TASK GOAL - Filter the listing below down to the lines with the word "will" and copy those.

##############################

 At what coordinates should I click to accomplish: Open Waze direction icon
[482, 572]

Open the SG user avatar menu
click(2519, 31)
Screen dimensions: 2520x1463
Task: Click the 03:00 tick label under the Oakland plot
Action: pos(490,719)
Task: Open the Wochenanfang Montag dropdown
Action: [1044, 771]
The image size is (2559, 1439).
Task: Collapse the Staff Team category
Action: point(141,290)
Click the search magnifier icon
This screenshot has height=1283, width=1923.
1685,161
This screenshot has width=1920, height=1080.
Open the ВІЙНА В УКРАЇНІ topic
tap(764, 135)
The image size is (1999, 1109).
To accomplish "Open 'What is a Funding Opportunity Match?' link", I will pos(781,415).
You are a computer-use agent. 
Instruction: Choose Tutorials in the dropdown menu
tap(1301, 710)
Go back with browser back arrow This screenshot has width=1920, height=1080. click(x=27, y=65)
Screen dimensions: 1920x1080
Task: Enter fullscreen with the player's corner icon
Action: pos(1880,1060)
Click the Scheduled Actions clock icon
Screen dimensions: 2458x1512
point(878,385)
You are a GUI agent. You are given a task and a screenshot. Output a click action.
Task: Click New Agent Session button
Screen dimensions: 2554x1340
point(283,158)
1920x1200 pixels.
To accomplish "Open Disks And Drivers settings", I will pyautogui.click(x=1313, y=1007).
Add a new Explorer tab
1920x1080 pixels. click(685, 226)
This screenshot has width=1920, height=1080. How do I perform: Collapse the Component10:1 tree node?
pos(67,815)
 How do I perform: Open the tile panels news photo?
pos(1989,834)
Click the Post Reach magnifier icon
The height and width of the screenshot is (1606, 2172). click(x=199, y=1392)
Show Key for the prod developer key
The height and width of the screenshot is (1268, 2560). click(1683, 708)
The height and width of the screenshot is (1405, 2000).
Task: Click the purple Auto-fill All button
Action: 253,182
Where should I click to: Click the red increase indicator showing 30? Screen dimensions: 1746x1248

##############################

RESPONSE -
To accomplish "Open 'What is a Funding Opportunity Match?' link", I will pos(781,415).
To accomplish "Open Disks And Drivers settings", I will pyautogui.click(x=1313, y=1007).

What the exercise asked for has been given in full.